District information
- Type: Public school district
- Motto: Dedicated to Excellence in Education^{[citation needed]}
- Grades: K–12
- Superintendent: Toya Harrell-Matthews, Ph.D.
- School board: 5 members
- Chair of the board: Bishop Zedric Clayton
- Director of education: Adrienne Hudson and Herbert Smith
- Governing agency: Mississippi Department of Education
- Schools: 9
- NCES District ID: 2801050

Students and staff
- Students: 2237 (2020–2021)
- Teachers: 167
- Staff: 334
- Student–teacher ratio: 13.4:1

Other information
- Website: www.cmsdschools.org

= Clarksdale Municipal School District =

School district in Mississippi, United States

The Clarksdale Municipal School District (CMSD) is a public school district based in Clarksdale, Mississippi, United States.

==History==
Around the time of racial integration, circa the 1960s, the district arranged attendance boundaries of elementary schools so de facto segregation would occur. There had been plans to build a new consolidated Clarksdale-Coahoma County High School to serve all children in Coahoma County, plans were abandoned, even though the building was already constructed, because the officials wanted to maintain segregation in a de facto manner.

==Performance==
In 2019, "the district remains classified as low performing, bouncing between D and F every year since 2013. ...In the 2017-2018 school year, 19% of the district's teachers were not certified and – perhaps consequently – the district received an F rating." The district "has trouble retaining highly qualified educators."

==Schools==
- High schools
- Clarksdale High School
- J. W. Stampley 9th Grade Academy

- Middle schools
- Oakhurst Intermediate School
- W. A. Higgins Middle School (formerly Junior High School)

- Elementary schools
Each elementary school has a school theme.
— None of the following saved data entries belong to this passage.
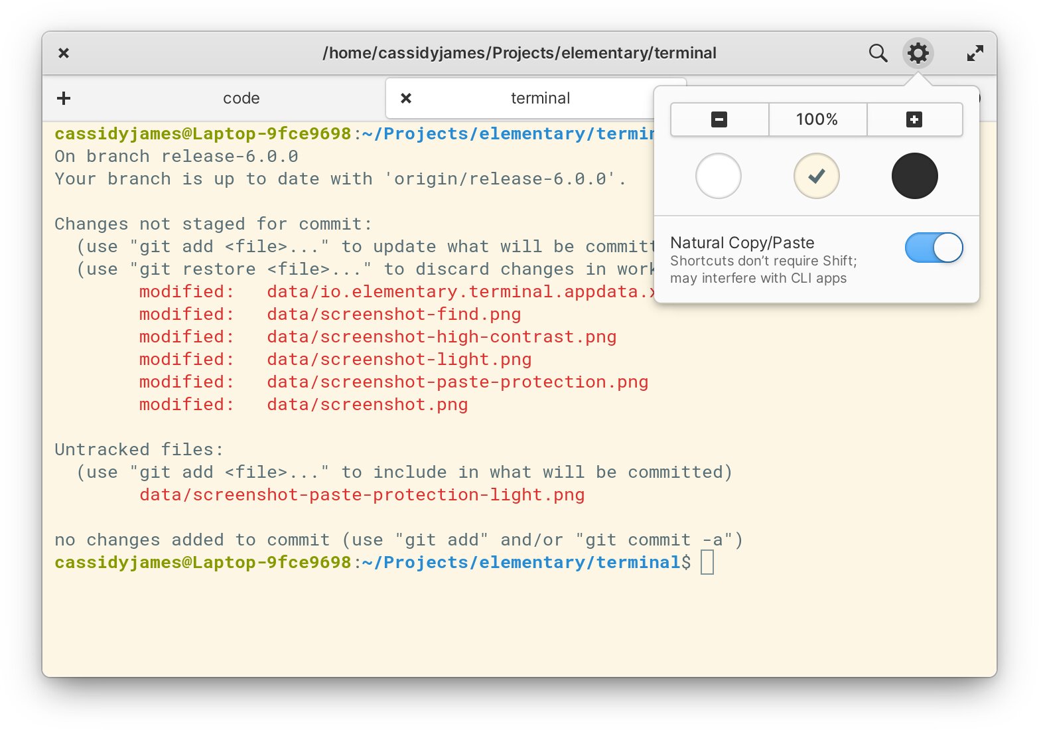This screenshot has height=730, width=1039.
Task: Click the window title path text
Action: coord(519,53)
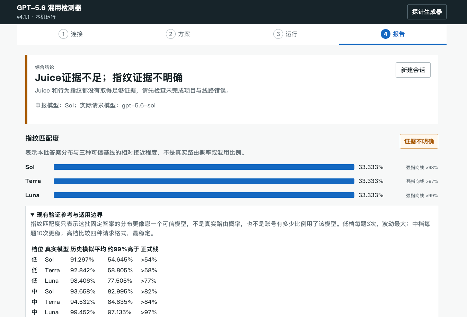Click the Juice证据不足 conclusion heading
Viewport: 467px width, 317px height.
[109, 78]
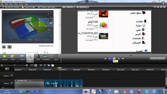The height and width of the screenshot is (94, 167).
Task: Open the Tools menu
Action: tap(21, 4)
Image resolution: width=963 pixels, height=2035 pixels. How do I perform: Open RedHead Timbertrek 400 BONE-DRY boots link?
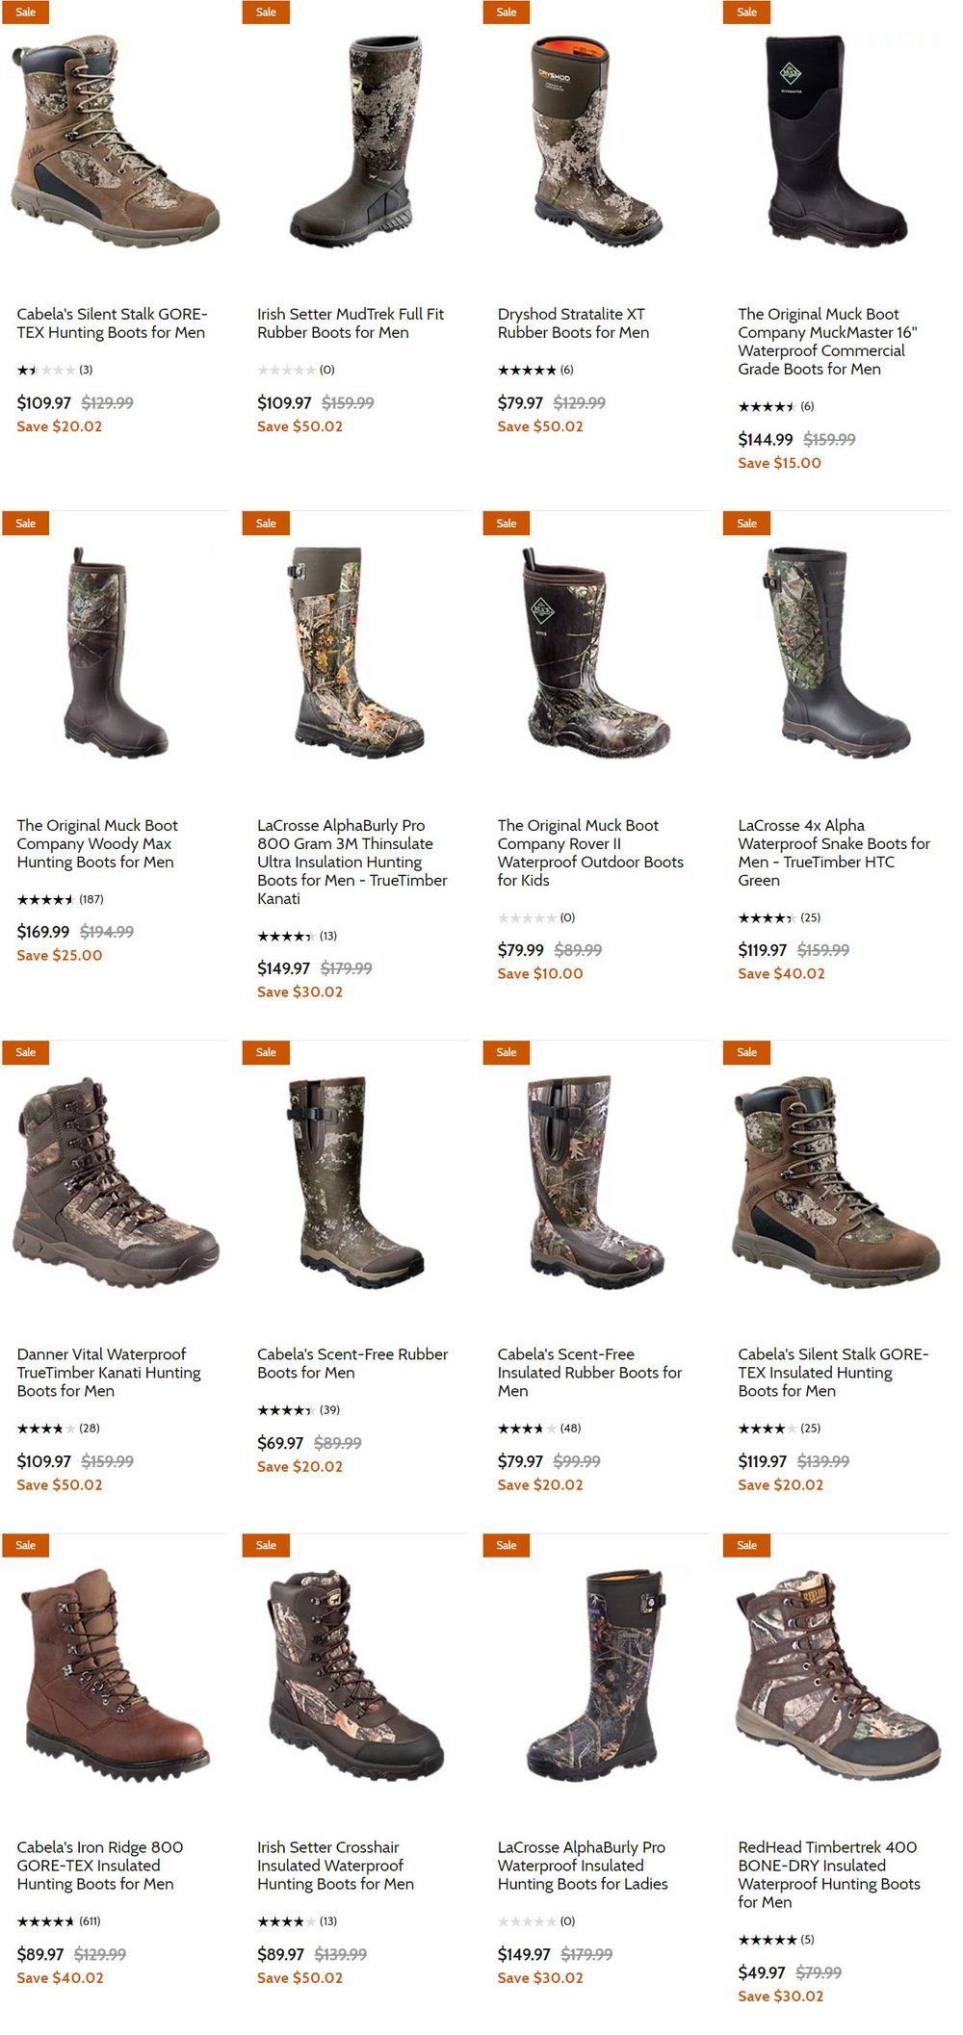pyautogui.click(x=829, y=1874)
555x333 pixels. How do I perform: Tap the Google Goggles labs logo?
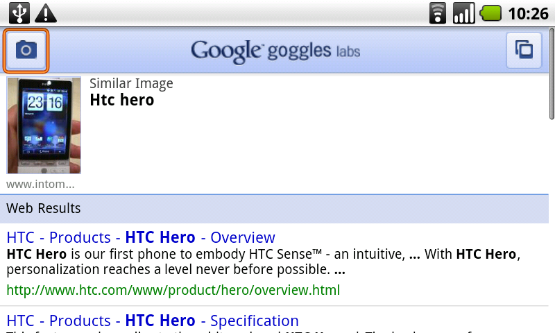[275, 51]
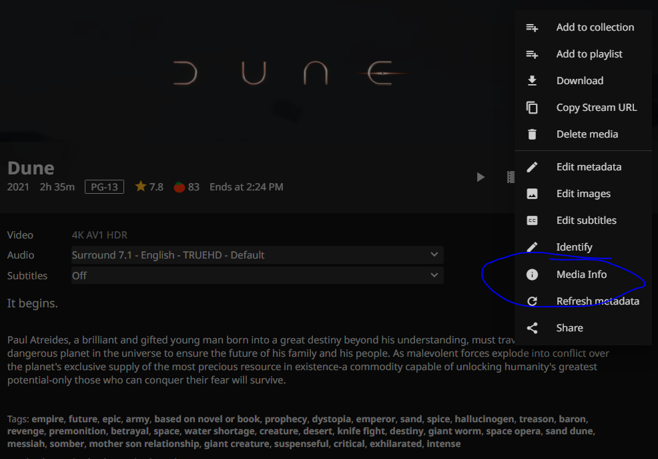Click the trash can Delete media icon
The width and height of the screenshot is (658, 459).
(x=532, y=134)
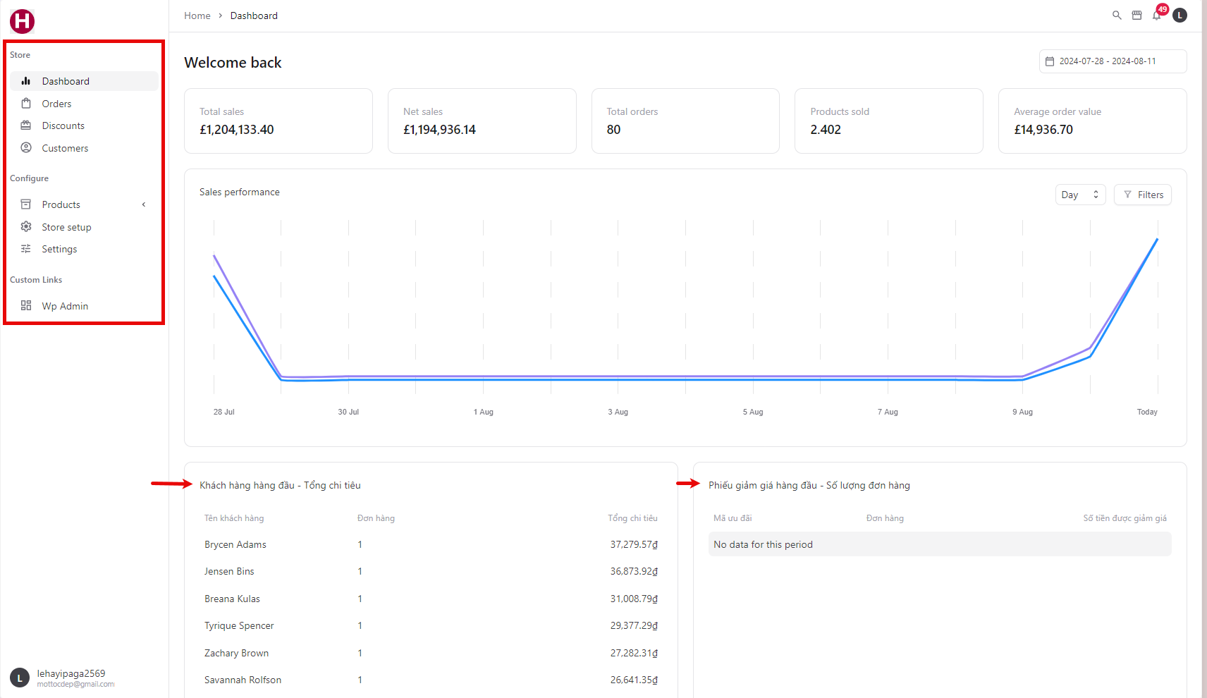The image size is (1207, 698).
Task: Click the Filters button on chart
Action: point(1142,195)
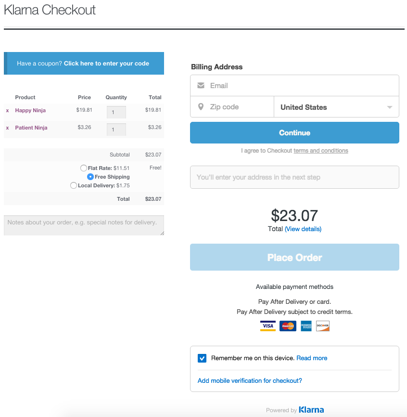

- Booker T. Washington Elementary School - International Baccalaureate - Brenda Miller - principal
- George H. Oliver Elementary School - visual and performing arts
- Heidelberg Elementary School - math and science
- Kirkpatrick Elementary School - health sciences

===Former schools===
Former elementary schools:

- Jerome Y. Stamply Elementary School
- Myrtle Hall III Elementary School
- Myrtle Hall IV Elementary School
- Riverton Elementary School

==Demographics==

Circa 2017, the district had about 3,200 students. Circa 2008, the district had about 3,600 students.

===2006-07 school year===
There were a total of 3,603 students enrolled in the Clarksdale Municipal School District during the 2006–2007 school year. The gender makeup of the district was 50% female and 50% male. The racial makeup of the district was 94.34% African American, 4.75% White, 0.75% Asian, and 0.17% Hispanic. 89.9% of the district's students were eligible to receive free lunch.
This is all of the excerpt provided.